Stars: Sandra Bullock, Billy Bob Thornton, Anthony Mackie, Joaquim de Almeida, Ann Dowd, Scoot McNairy, Zoe Kazan, Dominic Flores, Reynaldo Pacheco, Louis Arcella, Ocatvio Gomez Berrios, Luis Chavez, Azucena Diaz, Damian Delgado.

Director: David Gordon Green

Gravity brought Sandra Bullock an Oscar nomination for floating solo in space while costar George Clooney floated out of the movie enjoyably early on.

Here, in this flatulent aspirant political satire that mostly misses both its political and satirical targets and finally emerges as dull and dramatically infantile, mercifully Clooney is nowhere to be seen.

Unfortunately for all concerned on both sides of the screen, however, as producer he was presumably everywhere behind the scenes.

Although, given the strength of the auteur theory, blame will be lavished on director David Gordon Green.

Okay. At its acid best political satire can hit hard and entertainingly cynically. Here, however, Green hardly had a chance, saddled as he was with Peter Straughan’s slack, overdone and underwhelming screenplay (based on a documentary) and by Sandra Bullock with dyed blonde hair and not much else to recommend her performance as political strategist “Calamity” Jane Bodine apart from some quite convincing on-screen vomiting.

The vomiting is brought about by her discomfort at ending up in a high altitude city (she needs an oxygen tank to keep going) in Bolivia in 2002 to advise presidential candidate Joaquim de Almeida how to win the upcoming election despite being informed, “He’s not a winner”.

Nor is the movie. When Bullock announces, “This is a crisis” she’s referring to the presidential campaign.

> _Data on locating visible targets_:

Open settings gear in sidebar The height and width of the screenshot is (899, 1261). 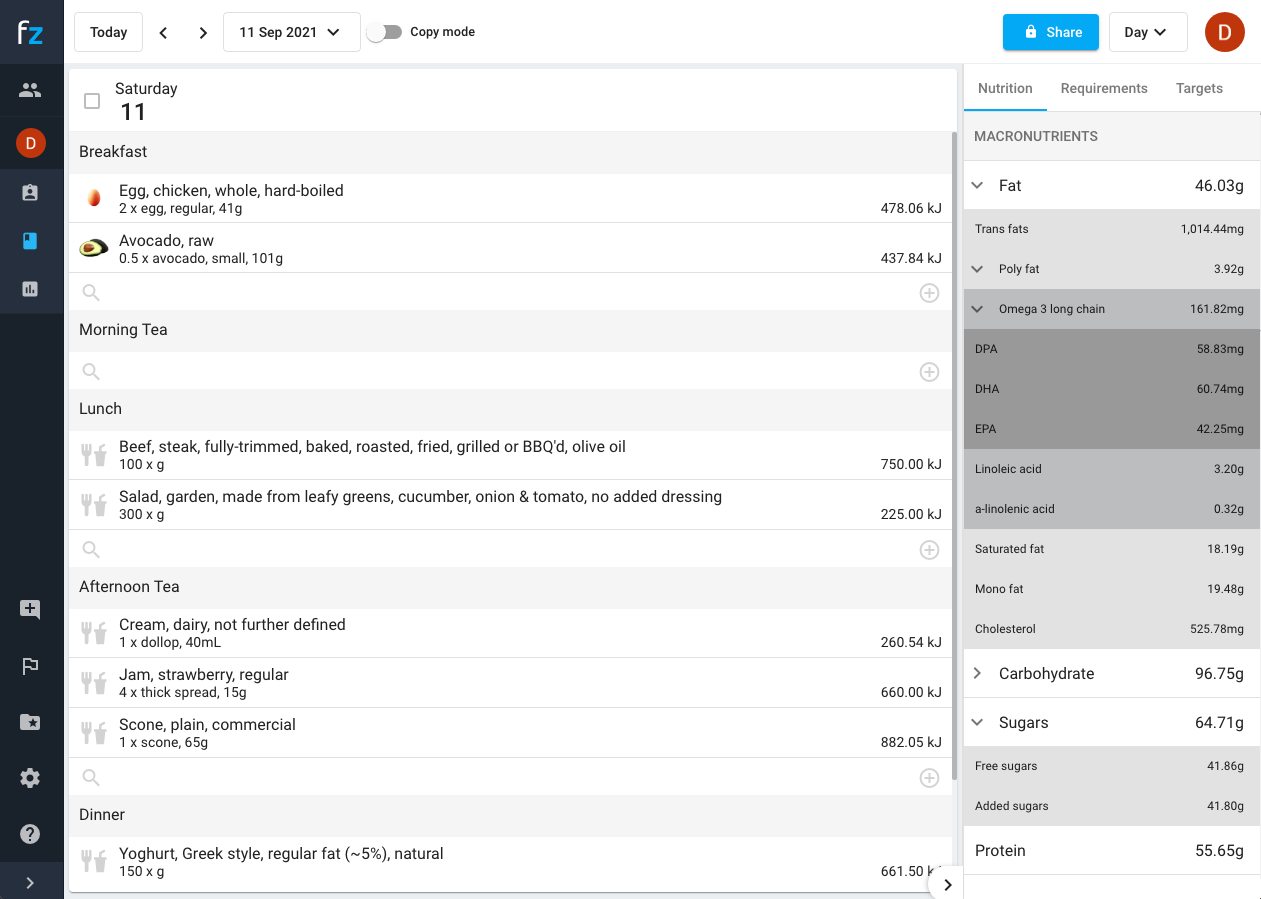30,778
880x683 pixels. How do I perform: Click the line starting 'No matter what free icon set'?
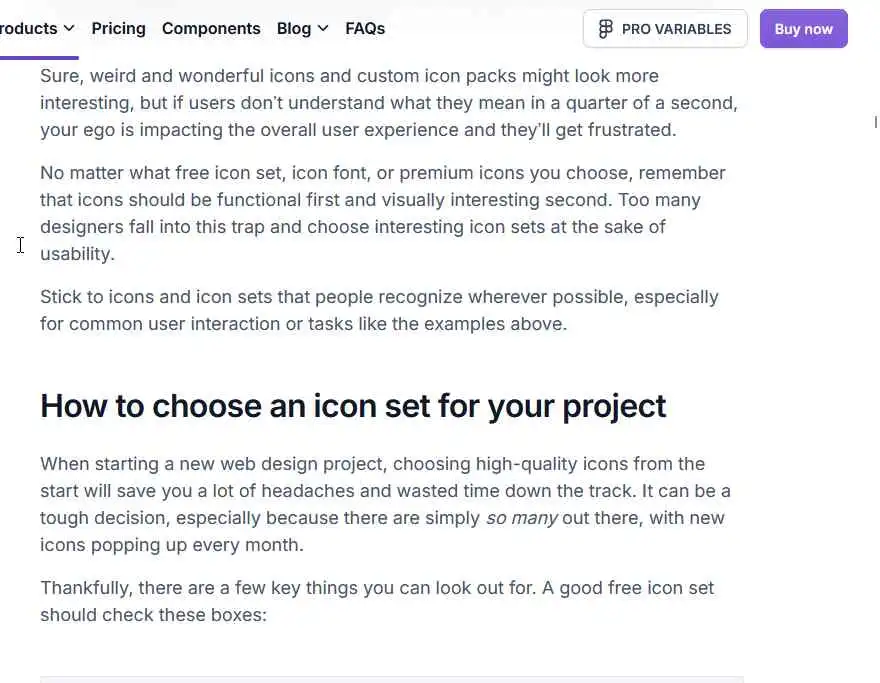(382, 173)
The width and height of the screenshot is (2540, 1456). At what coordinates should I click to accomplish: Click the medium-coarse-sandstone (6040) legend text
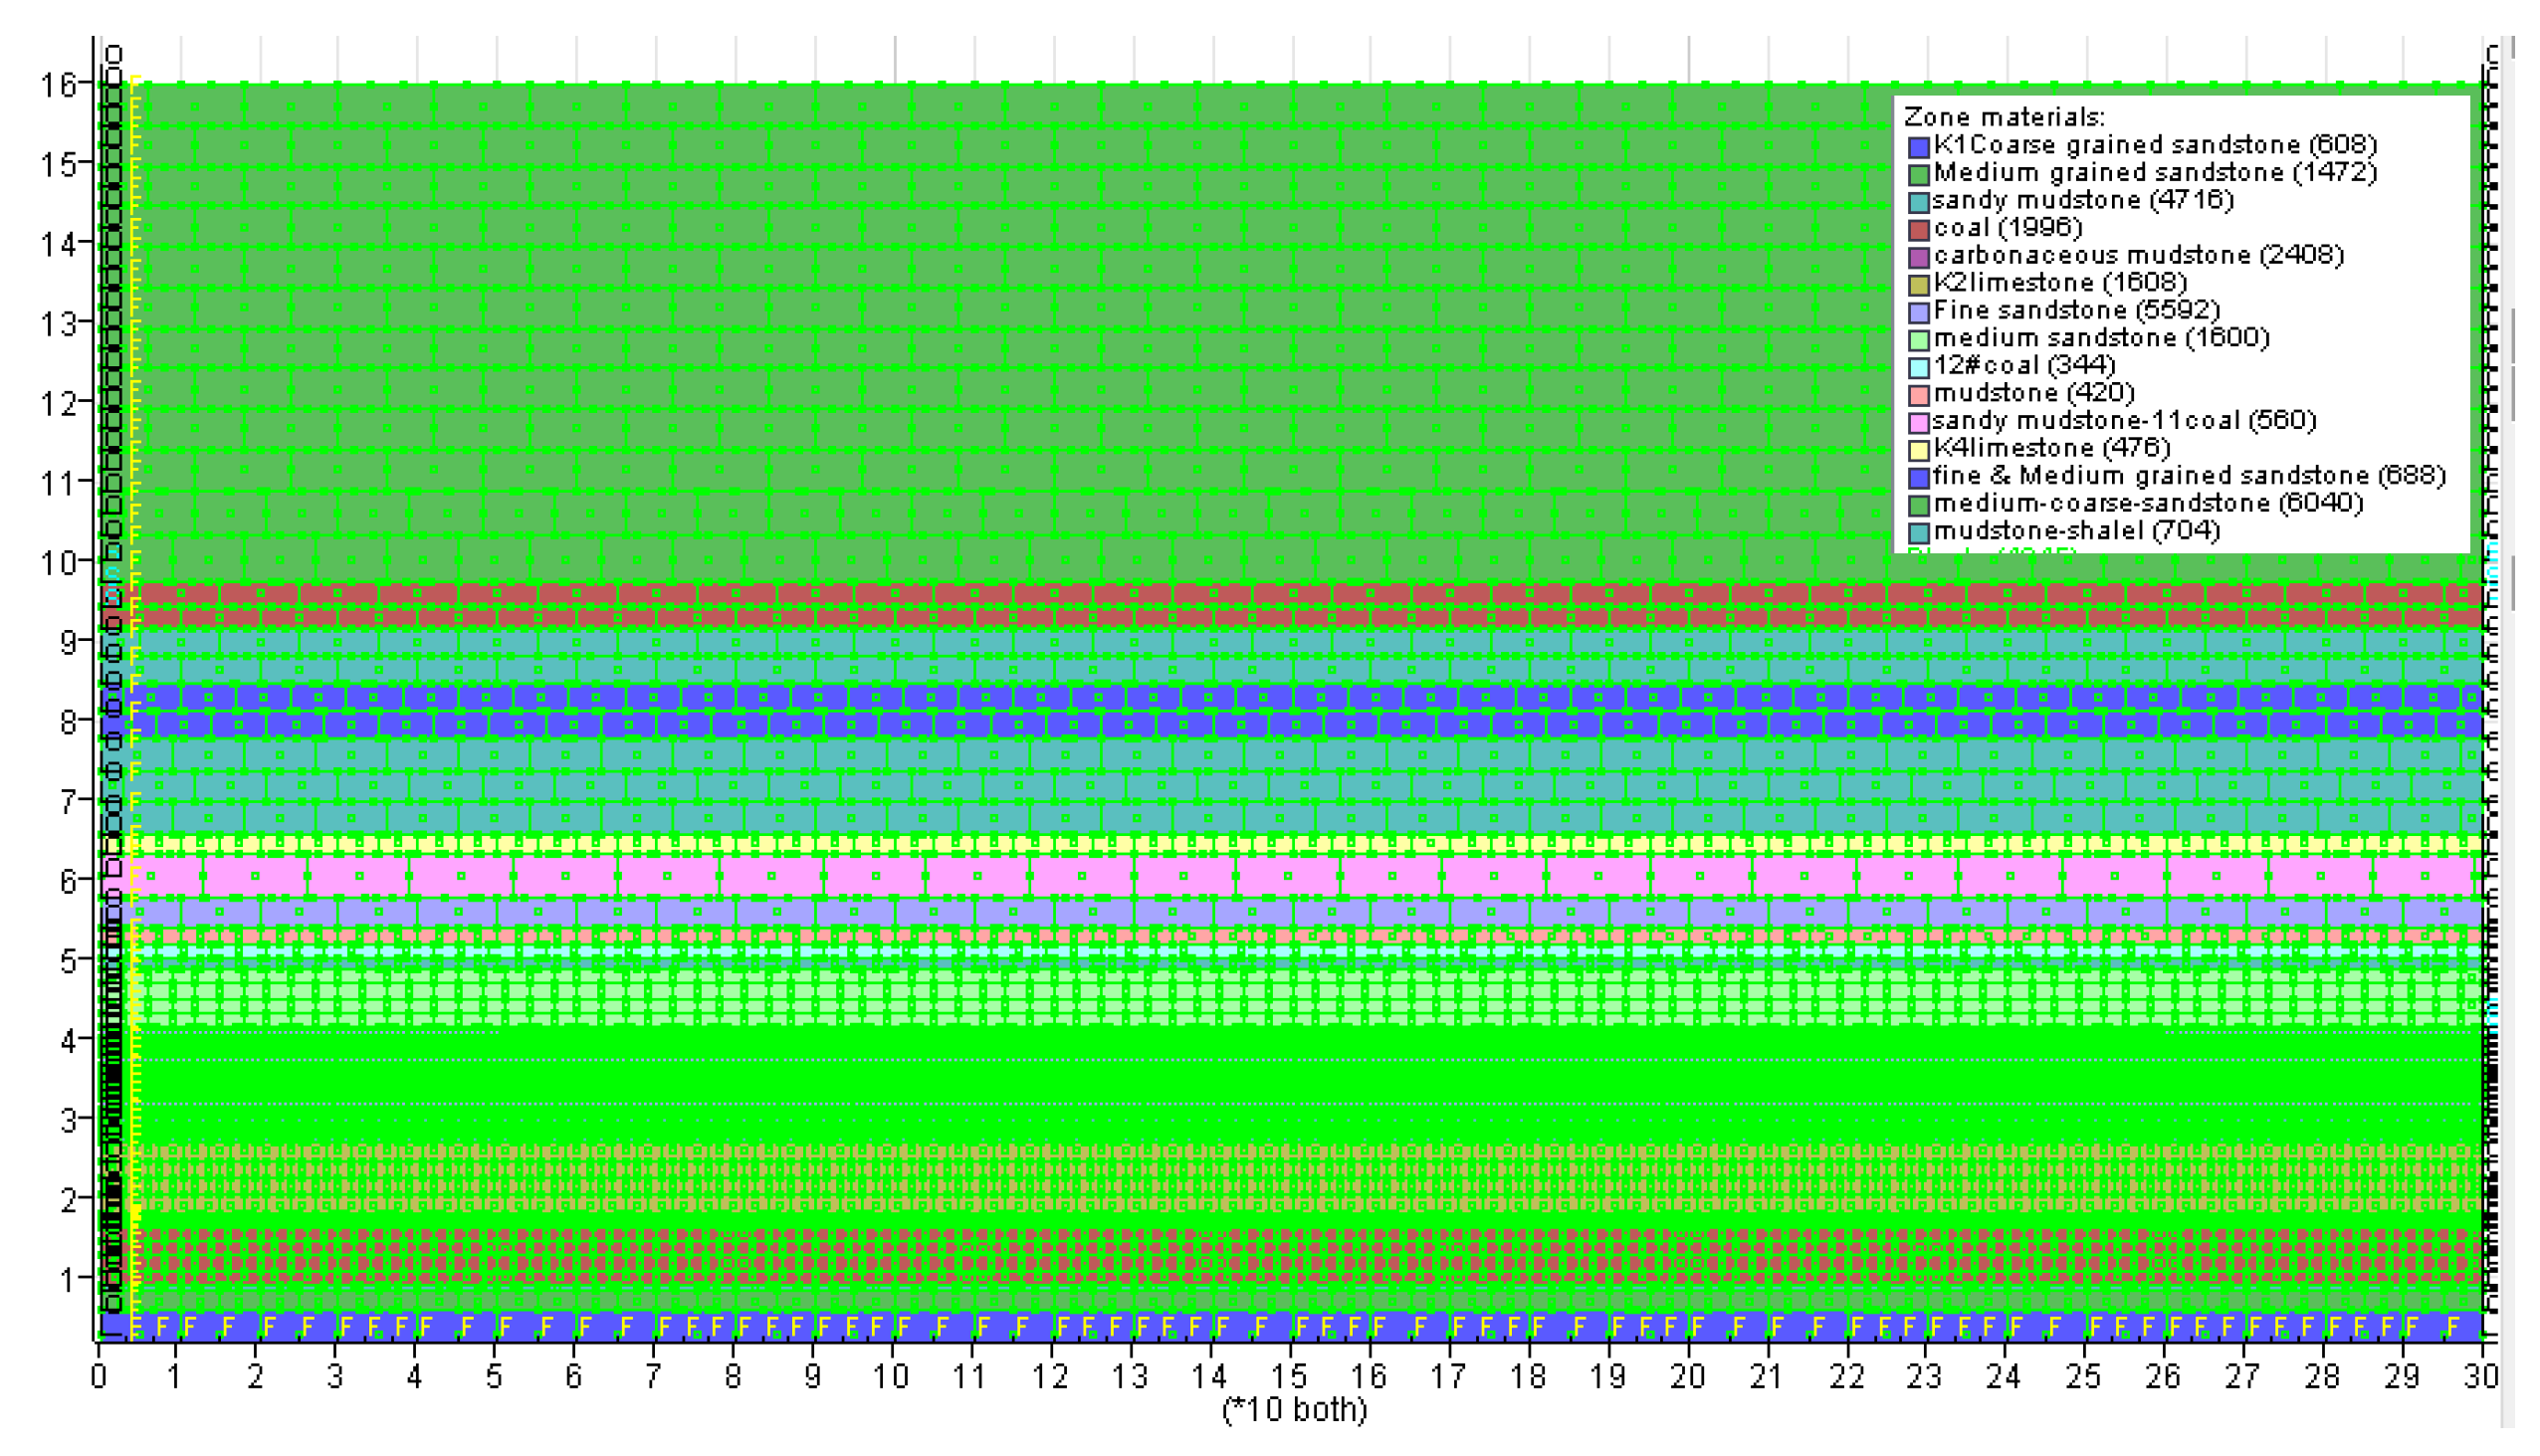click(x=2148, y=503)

> _Task list_:
A. Reproduce the part of the records that opens with the line containing "880x683 pixels. How" and runs through the end of the records, leaving the pictures out.
B. Carry the film review forward from its final sentence.

> _Responses_:
A.
880x683 pixels. How do I perform: Click the line starting 'No matter what free icon set'?
(382, 173)
The width and height of the screenshot is (2540, 1456). At what coordinates should I click to accomplish: Click the medium-coarse-sandstone (6040) legend text
click(x=2148, y=503)

B.
But the reference is equally applicable to the movie.

No cliché is omitted, no character is too cardboard to be paraded, no alleged satire too blunted not to be given screen time.
Billy Bob Thornton doesn’t stir himself (why should he?) playing Bullock’s rival American strategist and their climactic bonding has all the credibility of a politician’s promises.

The best performance by far, however, is given by Bolivian city La Paz and its environs (attractively photographed by Tim Orr) which gives the movie much needed visual interest as a break from the politicking that goes on all around it.
The rampant cynicism and the fact that the film is fact based failed to convert me its evident self-admiration. Overlong, underpowered and easy to forget; Thornton summed up the film perfectly for me when he said (admittedly not in this particular context) “Have you ever heard such a load of shit?”

Not since Pan, if you want to know.

Alan Frank

USA 2015. UK Distributor: Warner Brothers . Colour.
105 minutes. Not widescreen. UK certificate: 15.

Guidance ratings (out of 3): Sex/nudity 0, Violence/Horror 0, Drugs 0, Swearing 2.